_WORK INSTRUCTION_
Repeat each line of the material below without change.

------ THE DATA

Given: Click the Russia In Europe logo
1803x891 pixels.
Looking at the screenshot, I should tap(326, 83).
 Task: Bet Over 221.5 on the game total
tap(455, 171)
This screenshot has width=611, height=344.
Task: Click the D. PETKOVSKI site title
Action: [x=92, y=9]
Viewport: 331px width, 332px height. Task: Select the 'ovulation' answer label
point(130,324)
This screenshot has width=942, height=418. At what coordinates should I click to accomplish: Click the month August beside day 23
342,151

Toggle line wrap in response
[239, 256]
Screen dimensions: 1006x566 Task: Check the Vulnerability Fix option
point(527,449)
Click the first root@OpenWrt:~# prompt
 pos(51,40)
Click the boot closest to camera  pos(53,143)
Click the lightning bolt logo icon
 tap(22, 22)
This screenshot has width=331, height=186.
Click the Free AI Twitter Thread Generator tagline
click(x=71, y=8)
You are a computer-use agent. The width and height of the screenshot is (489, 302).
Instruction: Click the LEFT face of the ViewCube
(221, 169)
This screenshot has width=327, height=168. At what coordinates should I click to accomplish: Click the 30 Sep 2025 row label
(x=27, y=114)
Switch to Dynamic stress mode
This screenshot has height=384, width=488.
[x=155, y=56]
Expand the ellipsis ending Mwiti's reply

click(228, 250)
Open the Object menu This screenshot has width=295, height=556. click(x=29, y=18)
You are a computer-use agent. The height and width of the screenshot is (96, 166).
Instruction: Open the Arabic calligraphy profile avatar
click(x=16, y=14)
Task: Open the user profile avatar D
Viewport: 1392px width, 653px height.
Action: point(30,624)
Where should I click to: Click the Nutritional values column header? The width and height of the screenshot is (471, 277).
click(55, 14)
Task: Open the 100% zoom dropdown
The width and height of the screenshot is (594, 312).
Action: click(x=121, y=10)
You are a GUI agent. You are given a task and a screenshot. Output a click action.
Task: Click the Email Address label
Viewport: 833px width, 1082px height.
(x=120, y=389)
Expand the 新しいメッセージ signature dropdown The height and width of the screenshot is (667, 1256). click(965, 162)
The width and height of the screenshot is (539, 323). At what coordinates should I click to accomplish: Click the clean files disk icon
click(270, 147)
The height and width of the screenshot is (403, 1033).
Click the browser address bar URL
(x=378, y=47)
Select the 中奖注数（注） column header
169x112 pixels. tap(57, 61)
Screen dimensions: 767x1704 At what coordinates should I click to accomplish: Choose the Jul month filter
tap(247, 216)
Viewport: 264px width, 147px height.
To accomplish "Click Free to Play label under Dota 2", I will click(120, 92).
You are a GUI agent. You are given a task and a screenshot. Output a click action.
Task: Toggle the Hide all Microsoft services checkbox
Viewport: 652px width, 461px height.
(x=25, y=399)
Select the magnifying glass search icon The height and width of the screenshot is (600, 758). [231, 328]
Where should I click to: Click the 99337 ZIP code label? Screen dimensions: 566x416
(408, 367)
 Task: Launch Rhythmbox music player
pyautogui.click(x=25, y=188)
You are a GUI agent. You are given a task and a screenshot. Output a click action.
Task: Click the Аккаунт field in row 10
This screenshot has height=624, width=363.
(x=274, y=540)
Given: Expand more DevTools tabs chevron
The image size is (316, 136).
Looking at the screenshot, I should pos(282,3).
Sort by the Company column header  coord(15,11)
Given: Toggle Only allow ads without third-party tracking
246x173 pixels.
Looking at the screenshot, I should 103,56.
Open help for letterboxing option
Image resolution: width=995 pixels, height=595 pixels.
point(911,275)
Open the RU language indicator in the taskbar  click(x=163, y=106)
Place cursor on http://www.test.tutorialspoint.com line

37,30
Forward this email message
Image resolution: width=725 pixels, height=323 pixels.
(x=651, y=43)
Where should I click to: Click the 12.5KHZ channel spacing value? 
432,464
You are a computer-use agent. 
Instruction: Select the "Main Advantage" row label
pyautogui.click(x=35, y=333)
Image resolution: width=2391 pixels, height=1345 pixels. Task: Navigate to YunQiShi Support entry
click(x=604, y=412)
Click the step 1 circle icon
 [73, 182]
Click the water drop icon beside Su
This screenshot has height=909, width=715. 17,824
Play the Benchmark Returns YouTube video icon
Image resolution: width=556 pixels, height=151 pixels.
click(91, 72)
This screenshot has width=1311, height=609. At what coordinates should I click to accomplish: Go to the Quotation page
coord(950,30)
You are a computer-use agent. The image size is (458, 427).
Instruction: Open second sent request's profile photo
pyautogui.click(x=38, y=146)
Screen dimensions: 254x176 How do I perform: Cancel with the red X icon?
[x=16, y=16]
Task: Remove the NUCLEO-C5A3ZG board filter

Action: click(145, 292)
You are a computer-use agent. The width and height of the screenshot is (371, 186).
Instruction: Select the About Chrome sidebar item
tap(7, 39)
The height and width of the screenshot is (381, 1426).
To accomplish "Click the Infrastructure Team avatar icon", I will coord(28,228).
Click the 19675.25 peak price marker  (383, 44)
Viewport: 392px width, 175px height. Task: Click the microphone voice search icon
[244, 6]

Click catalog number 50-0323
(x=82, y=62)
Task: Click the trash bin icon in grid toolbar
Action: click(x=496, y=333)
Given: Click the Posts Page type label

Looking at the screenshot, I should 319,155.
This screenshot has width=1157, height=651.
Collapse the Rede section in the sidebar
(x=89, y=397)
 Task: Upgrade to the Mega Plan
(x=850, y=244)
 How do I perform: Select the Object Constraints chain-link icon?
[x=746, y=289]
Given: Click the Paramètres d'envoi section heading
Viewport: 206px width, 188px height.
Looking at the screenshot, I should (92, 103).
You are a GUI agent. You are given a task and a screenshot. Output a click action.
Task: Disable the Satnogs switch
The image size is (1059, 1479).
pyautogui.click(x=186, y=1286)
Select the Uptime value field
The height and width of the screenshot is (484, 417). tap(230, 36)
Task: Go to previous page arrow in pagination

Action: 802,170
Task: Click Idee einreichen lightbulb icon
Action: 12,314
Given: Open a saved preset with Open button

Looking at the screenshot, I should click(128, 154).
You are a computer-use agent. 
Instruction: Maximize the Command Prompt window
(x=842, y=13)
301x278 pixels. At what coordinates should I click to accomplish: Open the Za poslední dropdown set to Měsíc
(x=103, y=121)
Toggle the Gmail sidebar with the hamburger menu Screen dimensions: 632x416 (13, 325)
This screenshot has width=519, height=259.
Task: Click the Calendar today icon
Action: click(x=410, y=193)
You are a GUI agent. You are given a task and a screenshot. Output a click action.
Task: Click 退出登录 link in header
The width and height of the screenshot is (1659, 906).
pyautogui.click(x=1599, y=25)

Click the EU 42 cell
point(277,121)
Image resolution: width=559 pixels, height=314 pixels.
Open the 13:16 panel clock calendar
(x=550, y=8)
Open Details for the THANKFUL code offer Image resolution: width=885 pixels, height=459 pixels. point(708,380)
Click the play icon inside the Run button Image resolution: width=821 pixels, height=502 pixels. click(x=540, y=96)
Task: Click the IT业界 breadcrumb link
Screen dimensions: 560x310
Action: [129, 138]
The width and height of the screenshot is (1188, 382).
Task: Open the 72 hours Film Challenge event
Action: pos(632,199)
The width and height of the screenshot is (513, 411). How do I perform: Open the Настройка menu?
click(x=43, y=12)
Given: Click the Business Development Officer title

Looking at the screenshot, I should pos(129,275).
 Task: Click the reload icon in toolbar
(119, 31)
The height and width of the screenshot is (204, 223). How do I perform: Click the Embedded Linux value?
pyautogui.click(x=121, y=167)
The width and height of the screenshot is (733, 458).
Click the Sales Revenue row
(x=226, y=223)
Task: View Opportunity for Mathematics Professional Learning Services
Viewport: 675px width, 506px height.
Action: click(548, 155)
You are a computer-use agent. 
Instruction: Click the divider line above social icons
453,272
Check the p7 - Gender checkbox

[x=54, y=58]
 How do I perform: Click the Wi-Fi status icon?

------------

_WRITTEN ANSWER_
Given: Click the Russia In Europe logo
1803x891 pixels.
Looking at the screenshot, I should tap(326, 83).
 Task: Bet Over 221.5 on the game total
tap(455, 171)
This screenshot has width=611, height=344.
Task: Click the D. PETKOVSKI site title
Action: [x=92, y=9]
Viewport: 331px width, 332px height. Task: Select the 'ovulation' answer label
point(130,324)
This screenshot has width=942, height=418. At what coordinates should I click to accomplish: Click the month August beside day 23
342,151

Toggle line wrap in response
[239, 256]
Screen dimensions: 1006x566 Task: Check the Vulnerability Fix option
point(527,449)
Click the first root@OpenWrt:~# prompt
 pos(51,40)
Click the boot closest to camera  pos(53,143)
Click the lightning bolt logo icon
 tap(22, 22)
This screenshot has width=331, height=186.
Click the Free AI Twitter Thread Generator tagline
click(x=71, y=8)
You are a computer-use agent. The width and height of the screenshot is (489, 302).
Instruction: Click the LEFT face of the ViewCube
(221, 169)
This screenshot has width=327, height=168. At what coordinates should I click to accomplish: Click the 30 Sep 2025 row label
(x=27, y=114)
Switch to Dynamic stress mode
This screenshot has height=384, width=488.
[x=155, y=56]
Expand the ellipsis ending Mwiti's reply

click(228, 250)
Open the Object menu This screenshot has width=295, height=556. click(x=29, y=18)
You are a computer-use agent. The height and width of the screenshot is (96, 166).
Instruction: Open the Arabic calligraphy profile avatar
click(x=16, y=14)
Task: Open the user profile avatar D
Viewport: 1392px width, 653px height.
Action: point(30,624)
Where should I click to: Click the Nutritional values column header? The width and height of the screenshot is (471, 277).
click(55, 14)
Task: Open the 100% zoom dropdown
The width and height of the screenshot is (594, 312).
Action: click(x=121, y=10)
You are a GUI agent. You are given a task and a screenshot. Output a click action.
Task: Click the Email Address label
Viewport: 833px width, 1082px height.
(x=120, y=389)
Expand the 新しいメッセージ signature dropdown The height and width of the screenshot is (667, 1256). click(965, 162)
The width and height of the screenshot is (539, 323). At what coordinates should I click to accomplish: Click the clean files disk icon
click(270, 147)
The height and width of the screenshot is (403, 1033).
Click the browser address bar URL
(x=378, y=47)
Select the 中奖注数（注） column header
169x112 pixels. tap(57, 61)
Screen dimensions: 767x1704 At what coordinates should I click to accomplish: Choose the Jul month filter
tap(247, 216)
Viewport: 264px width, 147px height.
To accomplish "Click Free to Play label under Dota 2", I will click(120, 92).
You are a GUI agent. You are given a task and a screenshot. Output a click action.
Task: Toggle the Hide all Microsoft services checkbox
Viewport: 652px width, 461px height.
(x=25, y=399)
Select the magnifying glass search icon The height and width of the screenshot is (600, 758). [231, 328]
Where should I click to: Click the 99337 ZIP code label? Screen dimensions: 566x416
(408, 367)
 Task: Launch Rhythmbox music player
pyautogui.click(x=25, y=188)
You are a GUI agent. You are given a task and a screenshot. Output a click action.
Task: Click the Аккаунт field in row 10
This screenshot has height=624, width=363.
(x=274, y=540)
Given: Expand more DevTools tabs chevron
The image size is (316, 136).
Looking at the screenshot, I should pos(282,3).
Sort by the Company column header  coord(15,11)
Given: Toggle Only allow ads without third-party tracking
246x173 pixels.
Looking at the screenshot, I should 103,56.
Open help for letterboxing option
Image resolution: width=995 pixels, height=595 pixels.
point(911,275)
Open the RU language indicator in the taskbar  click(x=163, y=106)
Place cursor on http://www.test.tutorialspoint.com line

37,30
Forward this email message
Image resolution: width=725 pixels, height=323 pixels.
(x=651, y=43)
Where should I click to: Click the 12.5KHZ channel spacing value? 
432,464
You are a computer-use agent. 
Instruction: Select the "Main Advantage" row label
pyautogui.click(x=35, y=333)
Image resolution: width=2391 pixels, height=1345 pixels. Task: Navigate to YunQiShi Support entry
click(x=604, y=412)
Click the step 1 circle icon
 [73, 182]
Click the water drop icon beside Su
This screenshot has height=909, width=715. 17,824
Play the Benchmark Returns YouTube video icon
Image resolution: width=556 pixels, height=151 pixels.
click(91, 72)
This screenshot has width=1311, height=609. At what coordinates should I click to accomplish: Go to the Quotation page
coord(950,30)
You are a computer-use agent. The image size is (458, 427).
Instruction: Open second sent request's profile photo
pyautogui.click(x=38, y=146)
Screen dimensions: 254x176 How do I perform: Cancel with the red X icon?
[x=16, y=16]
Task: Remove the NUCLEO-C5A3ZG board filter

Action: click(145, 292)
You are a computer-use agent. The width and height of the screenshot is (371, 186).
Instruction: Select the About Chrome sidebar item
tap(7, 39)
The height and width of the screenshot is (381, 1426).
To accomplish "Click the Infrastructure Team avatar icon", I will coord(28,228).
Click the 19675.25 peak price marker  (383, 44)
Viewport: 392px width, 175px height. Task: Click the microphone voice search icon
[244, 6]

Click catalog number 50-0323
(x=82, y=62)
Task: Click the trash bin icon in grid toolbar
Action: click(x=496, y=333)
Given: Click the Posts Page type label

Looking at the screenshot, I should 319,155.
This screenshot has width=1157, height=651.
Collapse the Rede section in the sidebar
(x=89, y=397)
 Task: Upgrade to the Mega Plan
(x=850, y=244)
 How do I perform: Select the Object Constraints chain-link icon?
[x=746, y=289]
Given: Click the Paramètres d'envoi section heading
Viewport: 206px width, 188px height.
Looking at the screenshot, I should (92, 103).
You are a GUI agent. You are given a task and a screenshot. Output a click action.
Task: Disable the Satnogs switch
The image size is (1059, 1479).
pyautogui.click(x=186, y=1286)
Select the Uptime value field
The height and width of the screenshot is (484, 417). tap(230, 36)
Task: Go to previous page arrow in pagination

Action: 802,170
Task: Click Idee einreichen lightbulb icon
Action: 12,314
Given: Open a saved preset with Open button

Looking at the screenshot, I should click(128, 154).
You are a computer-use agent. 
Instruction: Maximize the Command Prompt window
(x=842, y=13)
301x278 pixels. At what coordinates should I click to accomplish: Open the Za poslední dropdown set to Měsíc
(x=103, y=121)
Toggle the Gmail sidebar with the hamburger menu Screen dimensions: 632x416 (13, 325)
This screenshot has width=519, height=259.
Task: Click the Calendar today icon
Action: click(x=410, y=193)
You are a GUI agent. You are given a task and a screenshot. Output a click action.
Task: Click 退出登录 link in header
The width and height of the screenshot is (1659, 906).
pyautogui.click(x=1599, y=25)

Click the EU 42 cell
point(277,121)
Image resolution: width=559 pixels, height=314 pixels.
Open the 13:16 panel clock calendar
(x=550, y=8)
Open Details for the THANKFUL code offer Image resolution: width=885 pixels, height=459 pixels. point(708,380)
Click the play icon inside the Run button Image resolution: width=821 pixels, height=502 pixels. click(x=540, y=96)
Task: Click the IT业界 breadcrumb link
Screen dimensions: 560x310
Action: [129, 138]
The width and height of the screenshot is (1188, 382).
Task: Open the 72 hours Film Challenge event
Action: pos(632,199)
The width and height of the screenshot is (513, 411). How do I perform: Open the Настройка menu?
click(x=43, y=12)
Given: Click the Business Development Officer title

Looking at the screenshot, I should pos(129,275).
 Task: Click the reload icon in toolbar
(119, 31)
The height and width of the screenshot is (204, 223). How do I perform: Click the Embedded Linux value?
pyautogui.click(x=121, y=167)
The width and height of the screenshot is (733, 458).
Click the Sales Revenue row
(x=226, y=223)
Task: View Opportunity for Mathematics Professional Learning Services
Viewport: 675px width, 506px height.
Action: click(548, 155)
You are a computer-use agent. 
Instruction: Click the divider line above social icons
453,272
Check the p7 - Gender checkbox

[x=54, y=58]
 How do I perform: Click the Wi-Fi status icon?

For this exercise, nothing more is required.